Langkah tersebut diwujudkan melalui Pelatihan Validasi Data yang melibatkan para validator mutu dari berbagai unit pelayanan. Kegiatan yang berlangsung di Ruang Pertemuan Smiley lantai 3 rumah sakit itu menjadi bagian dari upaya membangun budaya kerja berbasis akurasi dan pengawasan yang lebih ketat terhadap setiap proses pelayanan kesehatan.
Direktur RSUD dr.

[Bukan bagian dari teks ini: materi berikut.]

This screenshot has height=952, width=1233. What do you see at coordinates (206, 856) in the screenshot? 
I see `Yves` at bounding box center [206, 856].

H. Moh. Anwar Sumenep, dr. Erliyati, menegaskan bahwa kualitas pelayanan rumah sakit tidak hanya ditentukan oleh kecepatan penanganan pasien, tetapi juga oleh ketepatan data yang menjadi dasar pengambilan keputusan medis.
“Rumah sakit modern tidak lagi hanya bertumpu pada kecepatan layanan, tetapi harus berdiri di atas ketepatan data sebagai dasar setiap keputusan klinis,” ujarnya, Rabu (13/05/2026).

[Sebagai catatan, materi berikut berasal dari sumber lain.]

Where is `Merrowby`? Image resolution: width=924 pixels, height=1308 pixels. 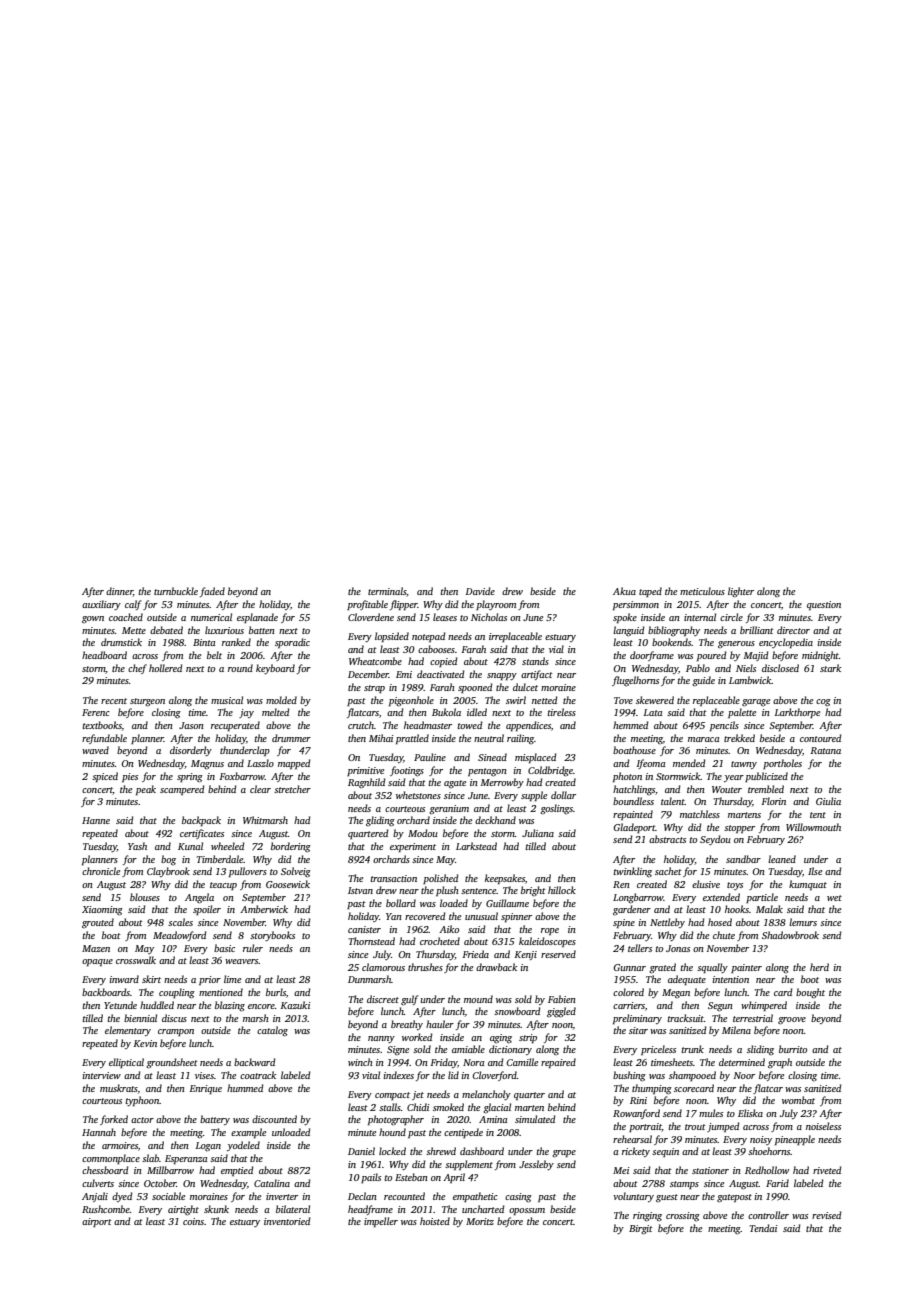 Merrowby is located at coordinates (502, 783).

Menurutnya, kesalahan data yang tampak sederhana dapat berujung pada keputusan klinis yang kurang tepat dan berpotensi memengaruhi keselamatan pasien. Karena itu, validasi menjadi bagian penting dalam menjaga kualitas layanan di seluruh lini rumah sakit.

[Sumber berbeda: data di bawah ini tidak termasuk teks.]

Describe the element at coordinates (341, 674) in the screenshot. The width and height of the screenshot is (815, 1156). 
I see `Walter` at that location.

Pengawasan tersebut mencakup berbagai aspek pelayanan, mulai dari proses pendaftaran pasien, layanan rawat inap, tindakan operasi, hingga pemberian obat. Setiap tahapan harus melalui proses evaluasi dan pengukuran yang berkelanjutan untuk memastikan standar pelayanan berjalan sesuai ketentuan.
“Tanpa validasi yang kuat, risiko kesalahan medis, infeksi rumah sakit, hingga kejadian tidak diharapkan bisa meningkat dan berdampak langsung pada keselamatan pasien,” kata dr. Erliyati.
Selain memperkuat akurasi data, RSUD dr. Moh. Anwar juga meningkatkan pengawasan terhadap alat kesehatan yang digunakan dalam pelayanan. Berbagai perangkat medis secara berkala menjalani kalibrasi dan pengujian guna memastikan hasil pemeriksaan maupun tindakan medis tetap presisi.
Tak hanya itu, rekam medis dan dokumentasi pelayanan juga menjadi fokus perhatian karena berperan penting dalam penyusunan indikator mutu rumah sakit. Upaya tersebut sejalan dengan program keselamatan pasien yang menitikberatkan pada identifikasi pasien secara tepat, pencegahan infeksi, hingga pengawasan penggunaan obat-obatan berisiko tinggi.
“Validasi alat kesehatan juga menjadi perhatian serius untuk memastikan seluruh perangkat medis bekerja presisi melalui kalibrasi dan pengujian rutin,” jelasnya.
Saat ini rumah sakit terus memantau berbagai indikator mutu, seperti angka infeksi rumah sakit, waktu tunggu pelayanan, tingkat kepuasan pasien, ketepatan pemberian obat, angka pasien jatuh, hingga keberhasilan tindakan operasi. Seluruh data tersebut menjadi dasar evaluasi dalam meningkatkan kualitas pelayanan.
Meski masih menghadapi tantangan, mulai dari keterbatasan sumber daya manusia hingga optimalisasi digitalisasi layanan, RSUD dr. Moh. Anwar memastikan komitmen terhadap keselamatan pasien tidak akan berkurang.
“Tidak ada toleransi untuk data yang salah, tidak ada ruang untuk prosedur yang tidak tervalidasi, dan tidak ada kelonggaran terhadap risiko yang mengancam keselamatan pasien,” tegas dr. Erliyati.
Ia berharap penguatan kapasitas validator mutu dapat mendorong terciptanya sistem pelayanan yang semakin akurat, konsisten, dan aman bagi seluruh pasien. Sebab, menurutnya, kualitas layanan kesehatan selalu berawal dari data yang benar dan dapat dipertanggungjawabkan.
“Keselamatan pasien bukan sekadar target layanan, tetapi komitmen yang dimulai dari satu hal paling mendasar, yakni kebenaran data,” tandasnya.